On Tue, Feb 11, 2003 at 12:35:37AM -0800, Brion Vibber wrote:
On sab, 2003-02-08 at 14:26, Brion Vibber wrote:
The watchlist:
SELECT DISTINCT
cur_id,cur_namespace,cur_title,cur_comment,
cur_user,cur_user_text,cur_timestamp,cur_minor_edit,cur_is_new
FROM cur,watchlist
WHERE wl_user=7457 AND wl_title=cur_title
AND (cur_namespace=wl_namespace OR cur_namespace=wl_namespace+1)
ORDER BY inverse_timestamp LIMIT 100;
+-----------+------+----------------------------------------------+-----------+---------+--------------------+------+----------------------------------------------------------+
| table | type | possible_keys | key | key_len |
ref | rows | Extra |
+-----------+------+----------------------------------------------+-----------+---------+--------------------+------+----------------------------------------------------------+
| watchlist | ref | wl_user | wl_user | 4 |
const | 1730 | where used; Using index; Using temporary; Using filesort |
| cur | ref | cur_namespace,cur_title,name_title_timestamp | cur_title | 255 |
watchlist.wl_title | 1 | where used |
+-----------+------+----------------------------------------------+-----------+---------+--------------------+------+----------------------------------------------------------+
Explain doesn't give any different results if the namespace+1 is taken
out; so adding near-dupe rows to cover talk pages wouldn't help.
Strange. Did you force it to use the index Name_title_timestamp with USE?
MySQL sometimes chooses a smaller index than it should.
I'm not quite sure how to match up the indexes
right. Note that
watchlist has a composite index on wl_user, wl_namespace, and
wl_title... but I don't know if it can match those up if part 1 of the
index is a constant, and parts 2 and 3 match 1 and 2 of the other
table's index.
They don't have to match. All that is required is that the columns on which
it joins watchlist with cur are a prefix of some index on cur.

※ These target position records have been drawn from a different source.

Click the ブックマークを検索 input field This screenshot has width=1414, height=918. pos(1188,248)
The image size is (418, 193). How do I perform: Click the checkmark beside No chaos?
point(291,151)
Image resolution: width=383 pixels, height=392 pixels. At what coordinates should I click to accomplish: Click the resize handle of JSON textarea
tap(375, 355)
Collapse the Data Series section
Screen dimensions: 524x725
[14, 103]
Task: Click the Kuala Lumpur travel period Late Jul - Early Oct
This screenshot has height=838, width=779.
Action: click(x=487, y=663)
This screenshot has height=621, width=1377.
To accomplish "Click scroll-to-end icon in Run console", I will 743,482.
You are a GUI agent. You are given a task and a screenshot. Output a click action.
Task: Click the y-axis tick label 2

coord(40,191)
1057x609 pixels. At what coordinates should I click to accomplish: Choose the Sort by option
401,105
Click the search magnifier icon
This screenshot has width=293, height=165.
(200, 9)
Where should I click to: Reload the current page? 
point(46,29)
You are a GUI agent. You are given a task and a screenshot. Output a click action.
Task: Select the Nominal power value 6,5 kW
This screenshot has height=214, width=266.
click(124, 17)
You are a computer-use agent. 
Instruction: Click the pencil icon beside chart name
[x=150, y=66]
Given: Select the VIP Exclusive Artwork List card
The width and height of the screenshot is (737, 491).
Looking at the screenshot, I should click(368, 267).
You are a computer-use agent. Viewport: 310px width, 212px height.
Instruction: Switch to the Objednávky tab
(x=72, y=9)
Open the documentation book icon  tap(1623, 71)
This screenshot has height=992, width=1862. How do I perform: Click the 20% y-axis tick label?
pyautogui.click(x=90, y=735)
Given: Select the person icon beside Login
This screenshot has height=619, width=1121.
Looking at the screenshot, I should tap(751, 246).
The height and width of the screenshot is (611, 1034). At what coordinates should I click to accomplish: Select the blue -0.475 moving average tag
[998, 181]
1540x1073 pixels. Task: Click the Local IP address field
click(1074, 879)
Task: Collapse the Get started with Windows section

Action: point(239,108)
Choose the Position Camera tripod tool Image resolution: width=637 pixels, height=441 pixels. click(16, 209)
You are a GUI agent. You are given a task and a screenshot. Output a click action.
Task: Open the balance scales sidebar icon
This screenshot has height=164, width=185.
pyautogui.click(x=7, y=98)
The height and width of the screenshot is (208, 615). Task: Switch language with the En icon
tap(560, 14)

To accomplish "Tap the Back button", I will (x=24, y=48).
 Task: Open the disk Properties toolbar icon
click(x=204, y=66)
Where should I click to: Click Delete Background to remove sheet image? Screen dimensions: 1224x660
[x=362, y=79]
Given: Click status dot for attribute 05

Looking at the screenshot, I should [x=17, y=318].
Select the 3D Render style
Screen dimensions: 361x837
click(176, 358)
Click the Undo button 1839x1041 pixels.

So without
the namespace+1 part the name_title_timestamp index should do, and with
probably also (but I'm not sure because I don't know how it handles the
OR). As always, EXPLAIN will tell you if it uses the right indices or not.
Some prolific users have three thousand or more titles
in their watchlist;
the total number of distinct watched pages on the en.wiki is 30409.
Is there any way we could do this without temporary tables & filesorts &
whatnot?
Yes, there is, you could add an extra inverse_timestamp column to the
watchlist that (very redundantly) stores the inverse_timestamp of the
watched page. Obviously this would have to be updated each time the page is
updated (and when the page is added to the watchlist). If you then have an
index on (wl_user, inv_timestamp) and make sure MySQL uses it then it won't
have to sort.
-- Jan Hidders